03 July 2009

Public Enemies (09, Michael Mann)

Michael Mann's gone from being an innovator in what is often called the Mtv style of the 80's (think pastels and rain-soaked streets) to one of the most forthcoming in the use of digital video. Whether you liked his 2006 Miami Vice revamp (like me) or hated it (like everyone else), one thing that must be acknowledged is that it doesn't look like any other flick. The smoothness of movement in the format (accentuated by Mann's often questionable choice of having it overtly handheld with bumps and jarring movements within the frame) seems the perfect 21st century counterpart for the high tech equipment and technical garble that Jamie Foxx and Colin Farrell spout throughout the movie. So, acknowledging all of this, how does this format work when the setting is switched from 2006 Miami (a place that seems ultra-modern) to Depression-era Chicago? I ask this question primarily because Mann mostly uses the same guns in his holster to shoot Public Enemies. Despite all of the grimy takes on period dramas lately (think The Proposition or, even better, Deadwood), Public Enemies might be the first time that what I'd say is a modern aesthetic was fully applied to a period narrative. Grimy locales and filthy dialogue are surely later takes on that social milieu, but the aforementioned titles are done largely using basic aesthetic strategies. In Public Enemies, Mann takes the sloppy, handheld look and the motion-blurred yet strangely smooth DV motion and applies it to a historical narrative.

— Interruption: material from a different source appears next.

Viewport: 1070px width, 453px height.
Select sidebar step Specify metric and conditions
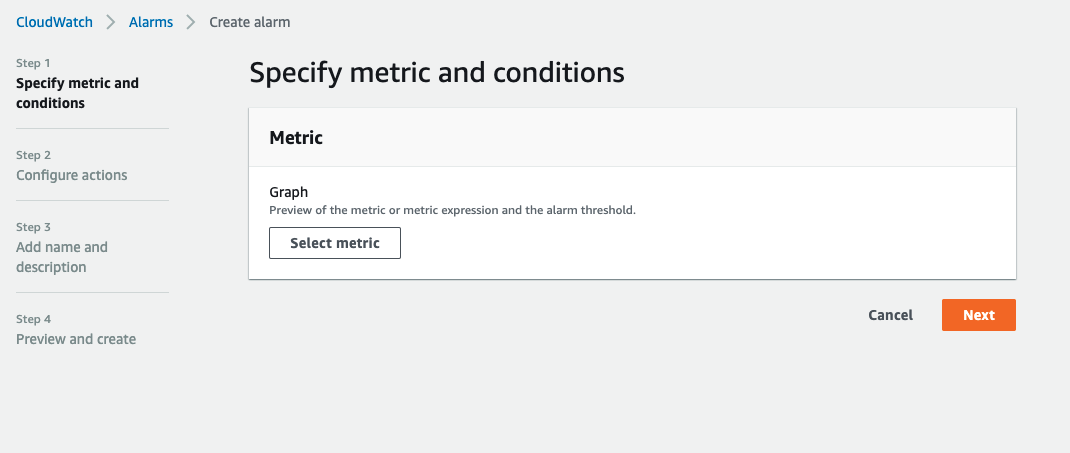[x=77, y=93]
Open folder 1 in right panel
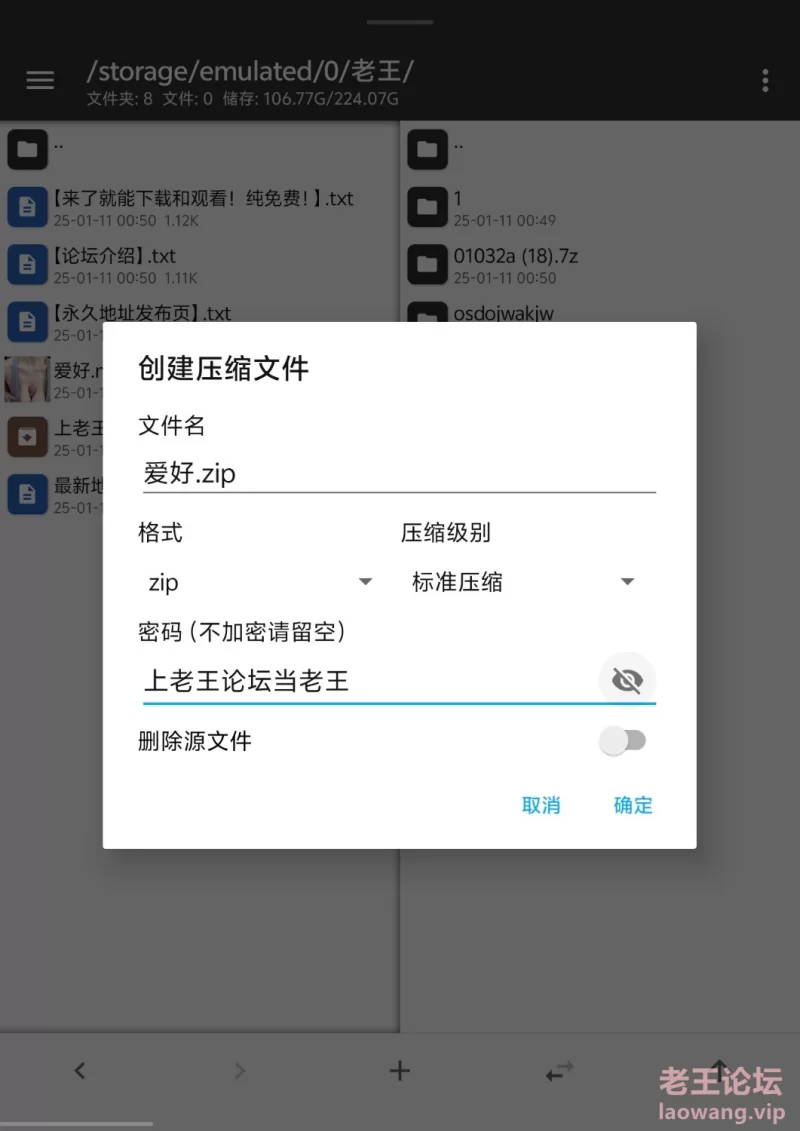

"Historical narrative" is the important word here because it's not the narrative or its time period that creates the tension between the new technology and the period piece in Public Enemies. However, the trappings of the historical narrative as applied to film, namely in terms of costuming, art direction, and set design, create a certain disjunction that, I suppose, film could suture in the past with an aesthetic of chiaroscuro lighting, smoke and fog, and the comparatively mirage-like movement created by celluloid. That's not to say that HD digital video and a period setting are incongruous in general, but the scrubbed-clean costumes, the oddly artificial sets, and the studied Hollywood dialogue do not seem to suit this new aesthetic, to an extent that I spent the first forty-five minutes of the film attempting to get used to the style of it. Needless to say, outdoor scenes of action fared better (is there anyone working in Hollywood now who can shoot an action scene as confidently and wonderfully as Mann? Don't think so). 

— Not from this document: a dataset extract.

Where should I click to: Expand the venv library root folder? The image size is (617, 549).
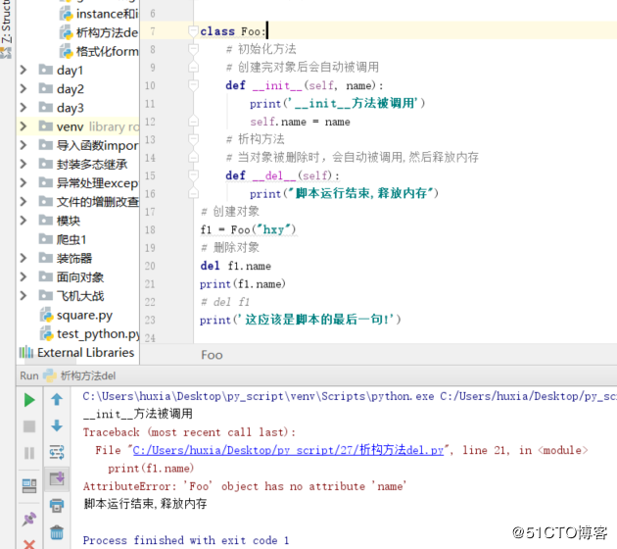click(x=24, y=126)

And when the DV works, Mann approaches creating something like a new aesthetic. The close-ups in this movie are numerous and, owing largely to a talented (and beautiful) cast, rewarding. Individual moments, a great underslung shot of Depp leaping over a teller's booth, have a certain stamp to them that makes one wish Mann would have strove for the whole film to make this kind of sense. Instead, it falls somewhere between a costume drama and a tightly-reined, digitally shot piece of gangster cinema.

I think this conflict is caught in the film's title as well, referencing William Wellman's film and a completely different era of gangster filmmaking. The film's costuming and set design also seem to reference this. Mann almost seems to be working in two modes here, that of the crafter of cold and calculating dramas like Heat or The Insider and that of the melodramatist who seems to resort to stock plot twists or romance subplots to fill in his gaps in characterization in Miami Vice and Collateral. Here, just as in Miami Vice, what could have been a lean crimer is over-inflated and ultimately sunk in an underdeveloped and uninteresting romance angle that does little to characterize its female love interest or develop the male protagonist. In the end, the portrayal of John Dillinger is too thin, alternating between two briefly breathed motivations, that of reckless youth and fame-mongerer. Neither is terribly compelling, and despite a fine performance by Christian Bale, the story of a fed who discovers that her/his methods are uncouth is simply too familiar. The first half hour of this film will be exciting as Mann's characters unfold and the style of it shocks you, but after you get past those buckets of water to the face, you just find yourself bored and wet.